25 Mart’ta ne olacak ne yayınlanacak?
Doğrusu ben de herkes gibi merak ediyorum.
Bildiğim bir gerçek var, her yerde konuşulan, iktidarın önemli isimlerine yönelik bilgiler sızdırılacak yönünde.
Bu yüzden sosyal medyaya yönelik yargı kararı olmadan kapatmalar başladı.
Sosyal medyaya erişim engelleniyor.
Ellerinden gelse, haberleşmeyi çağrıştıran her şey yasaklanacak.
Yani korku duvarları örülüyor.
Oysa 25 Mart’ı yani bugünü beklemeye gerek yok.
17 Aralık’ta yaşananlar tüm gerçekleri anlatmaya yeterlidir.
Normal koşullarda demokratik bir ülkede yeter de artar bile.
O günkü ortalığa dökülen bilgilerle birçok sonuca ulaşmak mümkün.
Bunun için ayrıntılı araştırmaya gerek yok.
Ana Muhalefet CHP’nin sunduğu bilgiler cevaplanmış değil.
Pazar günü MHP Trabzon Milletvekili Koray Aydın Gebze’de bir dizi ziyaretlerde bulundu.
Gittiği her yerde yolsuzluk üzerine sorularla karşılaştı.
Siyasetin ve siyasetçinin gündeminde yolsuzluk ve yoksulluk var.
İktidarın gündeminde ise eski koalisyon ortağını şikayet etme var.
O nedenle Türkiye’nin nefesini tutup 25 Mart’ı beklemesine bir anlam veremiyorum.

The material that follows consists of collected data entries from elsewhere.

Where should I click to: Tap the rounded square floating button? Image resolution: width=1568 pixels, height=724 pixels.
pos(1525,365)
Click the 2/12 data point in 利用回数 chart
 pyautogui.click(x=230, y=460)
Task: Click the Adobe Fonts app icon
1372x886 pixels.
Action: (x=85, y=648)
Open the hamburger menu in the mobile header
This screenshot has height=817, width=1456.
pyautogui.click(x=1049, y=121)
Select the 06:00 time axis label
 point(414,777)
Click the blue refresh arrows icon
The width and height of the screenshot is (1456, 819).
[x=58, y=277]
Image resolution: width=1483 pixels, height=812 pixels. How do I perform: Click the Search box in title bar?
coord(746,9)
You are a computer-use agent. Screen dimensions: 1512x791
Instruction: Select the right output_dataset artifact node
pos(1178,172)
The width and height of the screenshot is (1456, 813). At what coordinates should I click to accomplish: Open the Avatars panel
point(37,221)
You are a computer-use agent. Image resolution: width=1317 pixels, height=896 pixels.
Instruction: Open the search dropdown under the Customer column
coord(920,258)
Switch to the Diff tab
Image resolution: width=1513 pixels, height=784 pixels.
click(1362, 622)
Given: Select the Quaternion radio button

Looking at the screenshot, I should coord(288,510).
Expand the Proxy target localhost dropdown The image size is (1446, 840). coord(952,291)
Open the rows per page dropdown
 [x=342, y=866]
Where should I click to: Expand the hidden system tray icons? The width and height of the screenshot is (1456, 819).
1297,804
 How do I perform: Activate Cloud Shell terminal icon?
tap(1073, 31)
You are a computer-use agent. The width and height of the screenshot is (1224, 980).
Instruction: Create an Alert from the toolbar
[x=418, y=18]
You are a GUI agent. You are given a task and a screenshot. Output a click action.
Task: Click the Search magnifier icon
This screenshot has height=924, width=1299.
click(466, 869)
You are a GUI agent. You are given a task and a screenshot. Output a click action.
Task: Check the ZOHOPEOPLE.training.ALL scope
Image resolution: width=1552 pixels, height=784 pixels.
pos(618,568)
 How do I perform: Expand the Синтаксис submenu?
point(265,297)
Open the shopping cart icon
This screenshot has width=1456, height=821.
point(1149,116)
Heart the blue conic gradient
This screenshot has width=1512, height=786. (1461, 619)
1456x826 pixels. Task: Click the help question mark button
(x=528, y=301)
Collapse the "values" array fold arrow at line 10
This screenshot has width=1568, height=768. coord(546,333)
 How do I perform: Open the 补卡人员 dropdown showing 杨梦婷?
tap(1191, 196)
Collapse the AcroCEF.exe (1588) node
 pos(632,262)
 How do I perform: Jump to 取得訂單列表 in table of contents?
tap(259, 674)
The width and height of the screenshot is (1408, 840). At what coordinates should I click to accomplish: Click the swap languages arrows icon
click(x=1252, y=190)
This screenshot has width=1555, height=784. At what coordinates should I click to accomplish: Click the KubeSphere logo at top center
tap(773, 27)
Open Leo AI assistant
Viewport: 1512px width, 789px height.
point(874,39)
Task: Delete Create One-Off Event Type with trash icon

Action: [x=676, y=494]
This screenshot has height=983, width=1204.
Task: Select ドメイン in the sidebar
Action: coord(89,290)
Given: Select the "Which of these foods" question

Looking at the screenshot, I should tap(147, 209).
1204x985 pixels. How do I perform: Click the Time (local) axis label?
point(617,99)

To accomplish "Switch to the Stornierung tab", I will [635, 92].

Türkiye’de yargı eğer işlevini yerine getirebilmiş olsa 17 Aralık sonrası yaşananlardan önemli sonuçlara varılmış olurdu.
12 yıldır mağduriyet üzerinden yürüyen bir siyasi iktidar var.
Her sıkıştığında muhalifleri darbecilikle itham ediyor.
Kimin ne söylediği artık önemli değil.
Ortadaki icraatlar her şeyi anlatmaya yeter ve artar bile.
Yeni bilgiler ve belgeler aramaya gerek yok.
Mevcut yanıt bekleyen onlarca suç duyurusu ortalıkta bekliyor.